Do I Need Counselling?

At Three Seas, we’re accustomed to hearing all variety of myths about counselling. From the mistaken belief that counselling is just about talking about feelings to the notion that therapists or psychologist become counsellors to deal with their own psychological issues, we’ve heard it all. One of the things that we hear most frequently, though, is the claim that therapy is for “crazy” people. Therapy is for everyone, and it can benefit even the most emotionally healthy among us. Thus if you’re contemplating whether you need counselling, the truth is that almost everyone can benefit. Still on the fence? Here are some telltale signs that it’s time to consider counselling.

Your Relationships Are All Troubled

If you have problems in all of your relationships, the common denominator is you. This doesn’t necessarily mean you’re causing the problems, but a history of troubled relationships suggests that you’re either choosing the wrong people, have poor relationships skills, or are consistently doing something that throws your relationships into turmoil. Without blame or judgment, we can help you discern what’s behind a long history of challenging relationships.

You’re Unhappy or Unfulfilled

It’s easy to blame the circumstances of your life for your dissatisfaction. But the truth is that people are able to remain happy even amid the most challenging circumstances—dire poverty, life-threatening health conditions, the death of a beloved family member. Counselling helps you cultivate the skills that make it possible to be happy. If you’re struggling with lack of fulfillment, feel shiftless and directionless, or are at a major crossroads in your career or relationship, therapy can help yo make the right decision.

You Keep Making the Same Mistakes

We all have habits we find hard to break, no matter how frequently we resolve to do better. Whether it’s spending too much money, eating too much food, procrastination, negative thinking, picking fights with family members, or something else, understanding your pattern is the key to upending it. We’ll help you understand why you keep making the same mistakes, then work with you to ensure the drama ends once and for all.

The Problem is With Everyone Else

It’s not easy to admit, but if you’re having problems with everyone you know, the problem is likely you. If you think your unhappiness can be blamed on your unaffectionate spouse, your nagging mother, and your cruel boss, you’ve got it backwards. Happiness comes from within, and people who don’t realize this face an uphill battle when it comes to finding happiness and fulfillment. We’ll help you figure out what the real problem is, so you can fix it and live the life you deserve—at long last.
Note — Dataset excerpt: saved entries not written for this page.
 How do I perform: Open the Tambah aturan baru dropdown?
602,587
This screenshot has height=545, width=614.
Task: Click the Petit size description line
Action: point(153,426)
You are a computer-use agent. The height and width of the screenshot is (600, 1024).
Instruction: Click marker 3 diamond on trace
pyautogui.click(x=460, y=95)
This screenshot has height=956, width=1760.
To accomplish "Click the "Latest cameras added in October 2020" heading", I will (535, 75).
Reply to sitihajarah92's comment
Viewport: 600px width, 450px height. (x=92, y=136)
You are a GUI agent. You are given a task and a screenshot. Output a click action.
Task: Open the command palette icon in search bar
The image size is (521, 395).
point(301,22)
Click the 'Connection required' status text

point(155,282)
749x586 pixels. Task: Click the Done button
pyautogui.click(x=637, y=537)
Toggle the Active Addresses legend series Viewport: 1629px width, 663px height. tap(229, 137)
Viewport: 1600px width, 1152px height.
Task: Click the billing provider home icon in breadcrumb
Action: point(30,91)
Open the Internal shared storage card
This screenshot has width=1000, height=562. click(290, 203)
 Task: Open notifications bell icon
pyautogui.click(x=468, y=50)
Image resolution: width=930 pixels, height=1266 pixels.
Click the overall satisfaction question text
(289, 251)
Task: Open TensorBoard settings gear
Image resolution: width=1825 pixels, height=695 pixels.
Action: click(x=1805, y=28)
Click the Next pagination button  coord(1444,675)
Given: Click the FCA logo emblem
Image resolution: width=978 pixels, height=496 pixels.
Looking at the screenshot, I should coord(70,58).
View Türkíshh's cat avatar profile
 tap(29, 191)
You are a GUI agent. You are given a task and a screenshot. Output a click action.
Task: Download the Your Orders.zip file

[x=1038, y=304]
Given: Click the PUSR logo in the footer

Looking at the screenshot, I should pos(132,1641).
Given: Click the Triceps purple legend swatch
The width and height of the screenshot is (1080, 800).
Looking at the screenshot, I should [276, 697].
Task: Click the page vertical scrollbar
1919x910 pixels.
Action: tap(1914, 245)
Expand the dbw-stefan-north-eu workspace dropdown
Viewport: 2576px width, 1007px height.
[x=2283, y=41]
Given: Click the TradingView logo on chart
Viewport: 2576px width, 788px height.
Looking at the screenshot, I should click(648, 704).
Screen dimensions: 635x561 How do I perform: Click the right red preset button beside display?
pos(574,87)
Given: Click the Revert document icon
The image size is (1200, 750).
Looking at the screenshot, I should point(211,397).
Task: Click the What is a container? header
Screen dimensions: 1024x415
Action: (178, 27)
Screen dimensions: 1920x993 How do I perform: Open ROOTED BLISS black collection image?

You Struggle With Mental Illness

Mental illness is common, and is no different from physical ailments. It’s not your fault, not something you can will away, and certainly not something you can cause. But too many Australians are hesitant to seek the help they need for their mental health difficulties. If you suffer from obsessive-compulsive disorder, bipolar, depression, anxiety, or another mental health difficulty, let us show you a path to hope, healing, and recovery. Mental illness does not have to ruin your life, and you might not even need to take medication to get better.

You’re Overwhelmed

Let’s face it: life is hard. Endless responsibilities, unreasonable expectations from loved ones, and myriad other challenges can leave you feeling exhausted, burned out, and overwhelmed. If you feel hopeless about your ability to cope, we can renew your sense of hope. So much so that some times even the lights can have an impact on how you feel. The right skills can help you cope with even the most stressful life events, and by steadily cultivating these skills, you can even learn to manage with difficult people. You don’t have to be overwhelmed, but you do have to reach out for help if you want hope for a better tomorrow.

You Have Health Issues

People with health issues are often reluctant to seek therapy. After all, if the problem is with the body, then how can counselling the mind help? Not so fast. The mind and body are interrelated, and stress, anxiety can undermine your ability to cope with your health issues. Some research even suggests that unexplained symptoms, especially chronic pain, headaches, and gastrointestinal distress, may get better with therapy.